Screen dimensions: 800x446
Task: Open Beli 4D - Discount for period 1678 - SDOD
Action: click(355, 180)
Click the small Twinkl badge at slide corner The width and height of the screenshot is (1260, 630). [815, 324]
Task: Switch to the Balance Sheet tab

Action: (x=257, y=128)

::::

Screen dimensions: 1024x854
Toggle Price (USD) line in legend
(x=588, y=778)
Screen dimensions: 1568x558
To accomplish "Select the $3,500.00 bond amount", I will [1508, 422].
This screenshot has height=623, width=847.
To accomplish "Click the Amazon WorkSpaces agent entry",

::::

■ What to do
The expected output is exactly the lines of the listing above between the line holding "Toggle Price (USD) line in legend" and the line holding "the Amazon WorkSpaces", inclusive.

■ Response for this exercise
Toggle Price (USD) line in legend
(x=588, y=778)
Screen dimensions: 1568x558
To accomplish "Select the $3,500.00 bond amount", I will [1508, 422].
This screenshot has height=623, width=847.
To accomplish "Click the Amazon WorkSpaces agent entry",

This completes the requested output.